If you live in cougar country

• Learn your neighborhood. Be aware of any wildlife corridors or places where deer or elk concentrate.

• Walk pets during the day and keep them on a leash.

• Keep pets indoors at dawn and dusk. Shelter them for the night.

• Feed pets indoors.

• Don’t leave food and garbage outside.

• Use animal-proof garbage cans if necessary.

• Remove heavy brush from near the house and play areas.

• Install motion-activated light outdoors along walkways and driveways.

• Be more cautious at dawn and dusk when cougars are most active.

• Do not feed any wildlife. By attracting other wildlife, you may attract a cougar.

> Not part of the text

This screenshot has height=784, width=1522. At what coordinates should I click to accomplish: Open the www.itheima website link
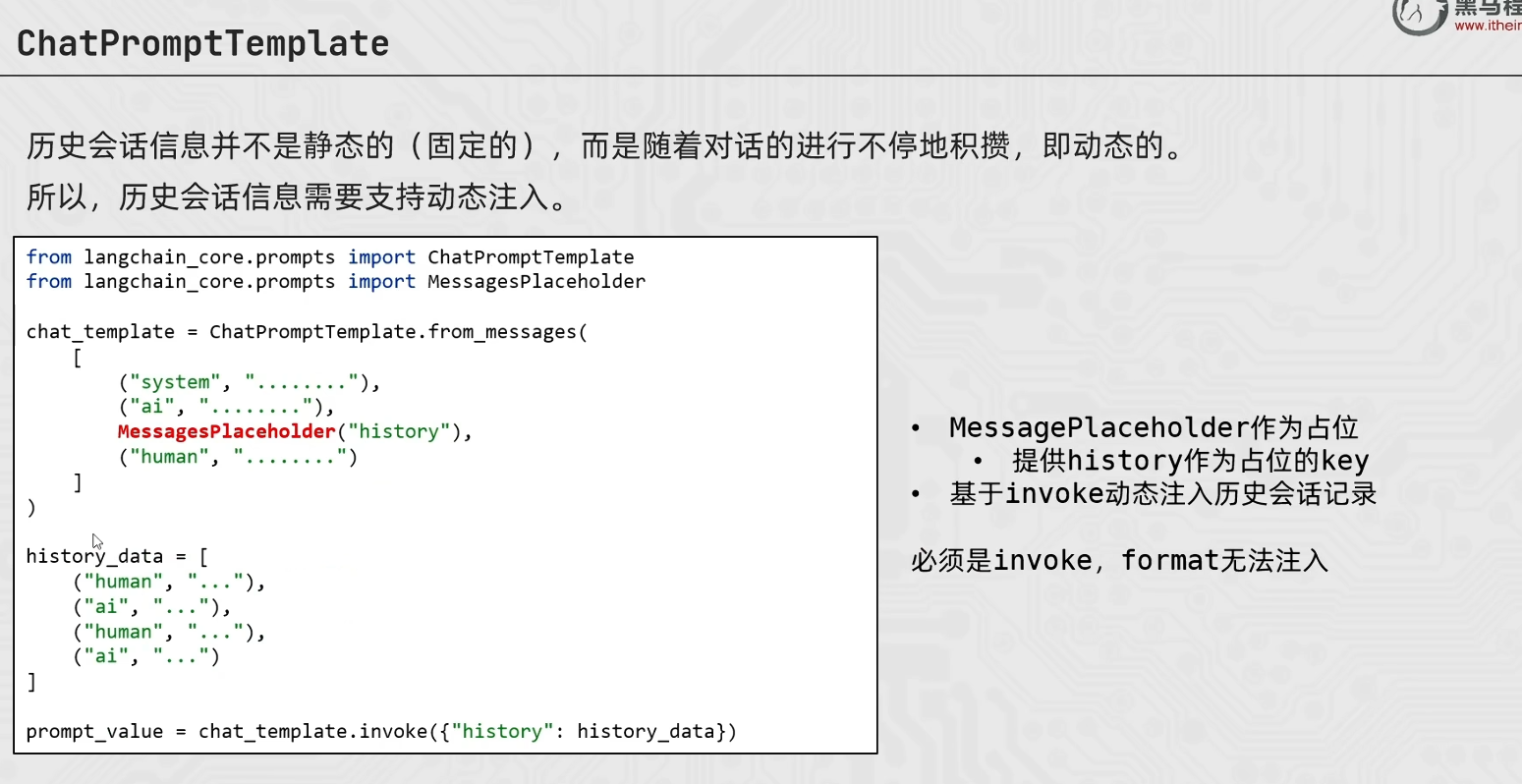pyautogui.click(x=1488, y=26)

• Keep areas around bird feeders clean.

• Deer-proof your garden and yard with nets, lights, fencing.

• Fence and shelter livestock. Move them to sheds or barns at night.


If You Recreate in Cougar Country

• Be aware of your surroundings at all times.

• Leave your dog at home or keep it on a leash. Pets running free may lead a cougar back to you.

• Hike in groups. Make noise to alert wildlife of your presence.

• Keep children close to you. Teach them about wildlife.

• Keep campsites clean. Sleep 100 yards from cooking areas.

• Store food in animal-proof containers.

•  Carry deterrent spray.

•  Be cautious at dusk and dawn.

• Never feed any wildlife. Prey attracts predators.

• Do not approach any wildlife; stay at least 100 yards away.

• Steer clear of baby wildlife. Mother is likely nearby.

• Be alert when sitting quietly or stopping to rest.

• Be especially alert at dawn and dusk when cougars are most active.

• Be aware that animal calls and animal kills can attract a cougar.


If You Encounter a Cougar

• Cougars often will retreat if given the opportunity. Leave the animal a way to escape.

• Stay calm and stand your ground.

•  Maintain direct eye contact.

• Pick up children, but do so without bending down or turning your back on the cougar.

•  Back away slowly.

• Do not run. Running triggers a chase response in cougars, which could lead to an attack.

• Raise your voice and speak firmly.

•  If the cougar seems aggressive, raise your arms to make yourself look larger and clap your hands.

• If in the very unusual event that a cougar attacks you, fight back with rocks, sticks, tools or any items available.